Would You Make a Good Chicken Sexer?
I’m betting you haven’t given a moment’s thought to how you would determine the sex of a baby chick. Most of us haven’t. But then, we don’t run large commercial hatcheries. The owners of commercial hatcheries invest their money in females who lay eggs for commercial sale. They need to know which chicks are females on the very day that they hatch. To find out, many hire a chicken sexer.
Six Ways to Determine the Sex of a Chicken
Since chicks are either male or female, any method of sexing has a 50% chance of being right. Methods that work some of the time include:
- Length of wing feathers. This works within 1-3 days of hatching, but is only valid if the chick’s father was a fast-feathering breed and the mother a slow-feathering breed.
- Down colour. This works only for chickens with distinctive colour patterns.
- Physical features like combs, wattles, and feather length. These aren’t apparent until at least three weeks after hatching.
There are three methods that are much more accurate, but also expensive:
4. DNA testing
5. Testing of the egg within three days of fertilization. A special light analyzes red blood cells to determine sex of the chick. This is a new technique, whose use is not yet widespread.
6. Vent testing. This is the work of professional chicken sexers.
On the day that a chick is hatched, the chicken sexer picks it up, gently squeezes its abdomen to expel feces, then looks in the chick’s anal vent (called a cloaca).
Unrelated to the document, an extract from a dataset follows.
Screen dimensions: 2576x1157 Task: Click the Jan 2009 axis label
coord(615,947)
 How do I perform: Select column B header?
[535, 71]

The chicken sexer is looking to see if the chick has a tiny (less than 0.1 mm) genital organ shaped like a pimple. If so, this usually indicates that the chick is male.
If only it were that simple. 40% of day old female chicks have pimples that look like those of males. And 20% of all chicks don’t have an easily recognizable sex organ at all. A chicken sexer has to learn as many as a thousand vent configurations and then achieve a consistent 90-95% success rate while they process up to 8000 chicks per day.
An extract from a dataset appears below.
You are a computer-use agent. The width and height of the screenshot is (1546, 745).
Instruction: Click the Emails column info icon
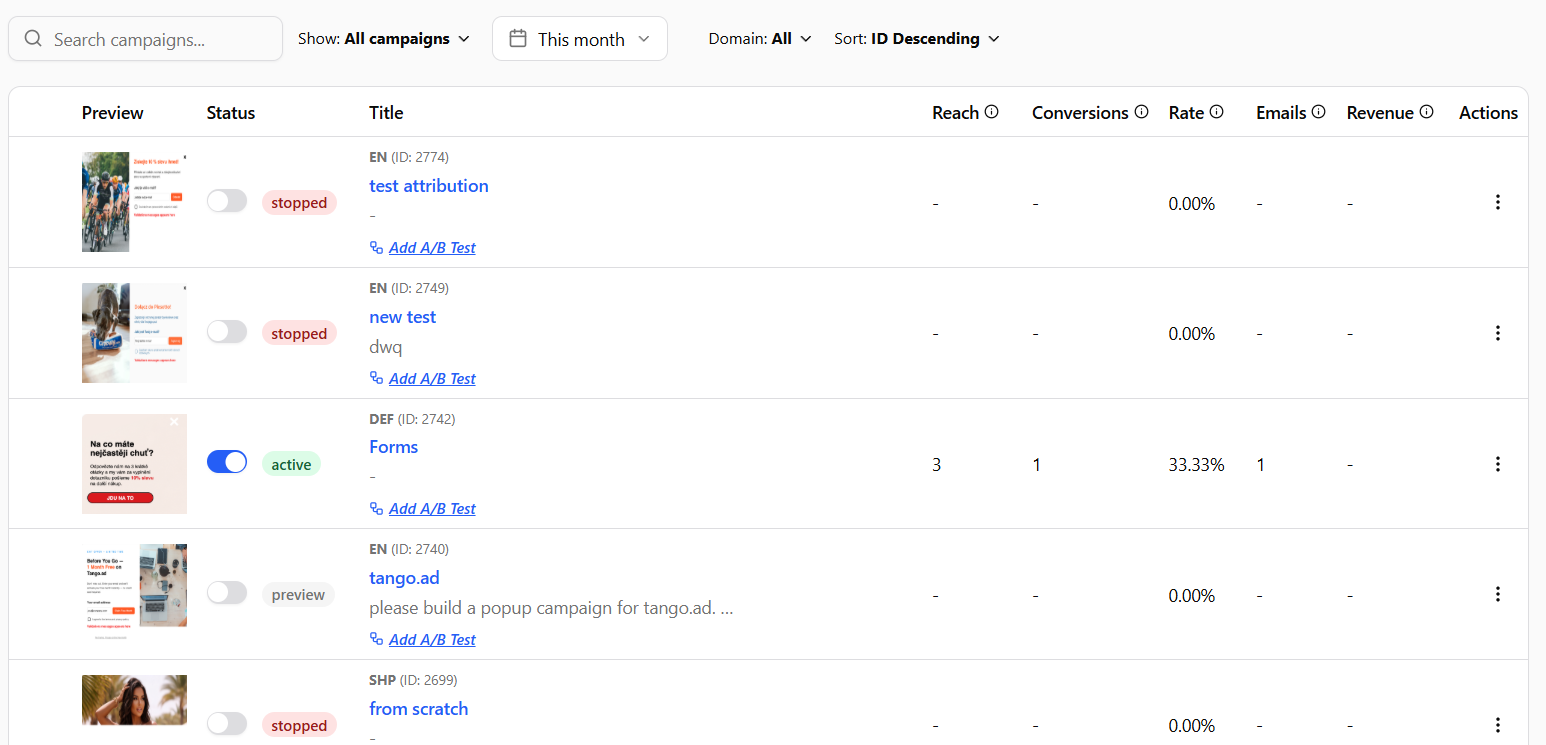point(1319,112)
The Art of the Chicken Sexer
Vent sexing was developed by a Japanese scientist in 1920. After an article was published in English in 1933, poultry breeders from around the world began attending the Zen-Nippon Chick Sexing School in Japan.
While Chick Sexing School offers a two-year course, a good chicken sexer often says that he “just knows” whether a chicken is male or female. This matches the training approach that was practiced in the 1930’s. The student chicken sexer would put a chicken in the female bin or the male bin. The master chicken sexer would say ‘yes’ or ‘no’. This would carry on for weeks or months until the student’s accuracy approached the 90% success rate.
Would You Be a Good Chicken Sexer?
So to be a good chicken sexer, it appears you need to possess the diagnostic skills of Dr. House, or at least those of an expert chess player who can ‘see’ their next five moves. Assuming that this intuitive knowledge can be learned at chicken sexing school, there are just a few other qualifications for a good chicken sexer. They include:
- delicate hands so that you don’t damage the day-old chicks
- the ability to sit under a spotlight in a darkened room for up to thirteen hours at a time as the chicks roll by on a conveyor belt
- laser-sharp concentration and focus for hours
If chicken sexing is in your future you can make up to $60,000 U.S. a year, more if you win chicken sexing competitions. And you’d probably find work quite easily. The United Kingdom reported a “chicken sexer crisis” as recently as 2015. Apparently, fewer young people are enrolling in chicken sexing school. Just three students graduated in 2010.
The Future of Chicken Sexing
The days of the professional chicken sexer may be numbered. In-ovo (egg) testing is a new technology that is showing promise. And more hatcheries are using specially bred chickens so they can do wing feather sexing.
I know it’s progress and, believe me, I wouldn’t want the job, but there’s something a bit sad about losing the art of chicken sexing. At least, that’s what I think. Do you agree?